[发明专利]一种超高效合相色谱-质谱联用定量检测生物样本中左旋兰索拉唑和右旋兰索拉唑的方法

权利要求书

1.一种超高效合相色谱-质谱联用定量检测生物样本中左旋兰索拉唑和右旋兰索拉唑的方法，其特征在于，包括以下步骤：

(1)将待测生物样本、内标工作液和沉淀剂混合依次进行蛋白沉淀和离心，将离心所得上清液作为待测液；所述待测生物样本中包含有左旋兰索拉唑和右旋兰索拉唑；

(2)对待测液进行超高效合相色谱-质谱联用检测，得到谱图，根据左旋兰索拉唑和内标物的峰面积以及第一标准曲线，通过内标法计算得到待测生物样本中左旋兰索拉唑的浓度；所述第一标准曲线为左旋兰索拉唑对照品的浓度与左旋兰索拉唑对照品和内标物峰面积比值的关系曲线；

根据右旋兰索拉唑和内标物的峰面积以及第二标准曲线，通过内标法计算得到待测生物样本中右旋兰索拉唑的浓度；所述第二标准曲线为右旋兰索拉唑对照品的浓度与右旋兰索拉唑对照品和内标物峰面积比值的关系曲线；

所述超高效合相色谱-质谱联用检测用质谱为三重四级杆质谱。

2.根据权利要求1所述的方法，其特征在于，所述步骤(1)中待测生物样本的基质包括血浆、组织、尿液、胆汁或粪便。

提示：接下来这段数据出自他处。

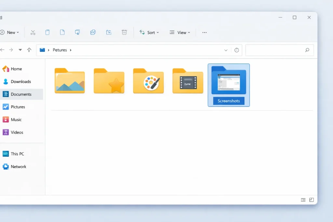Viewport: 333px width, 222px height.
Task: Open the View dropdown
Action: pos(180,32)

3.根据权利要求1所述的方法，其特征在于，所述步骤(1)中的沉淀剂包括甲醇和/或乙腈；

所述内标工作液中内标物的浓度为10～1000ng/mL；

所述待测生物样本和沉淀剂的体积比为1:1～3。

4.根据权利要求1所述的方法，其特征在于，所述内标工作液用内标物为格列吡嗪。

5.根据权利要求1所述的方法，其特征在于，所述第一标准曲线和第二标准曲线的由以下步骤得到：

将含左旋兰索拉唑对照品和右旋兰索拉唑对照品的混合线性工作液与空白生物基质、内标工作液和沉淀剂混合后依次进行蛋白沉淀和离心，离心所得上清液作为线性待测液；

使用超高效合相色谱-质谱联用仪对线性待测液进行检测，以左旋兰索拉唑对照品的浓度为横坐标，左旋兰索拉唑对照品峰面积和内标物峰面积的比值为纵坐标绘制第一标准曲线；以右旋兰索拉唑对照品的浓度为横坐标，右旋兰索拉唑对照品峰面积和内标物峰面积的比值为纵坐标绘制第二标准曲线。

6.根据权利要求1或5所述的方法，其特征在于，所述第一标准曲线和第二标准曲线的线性范围独立的为0.1～5000ng/mL。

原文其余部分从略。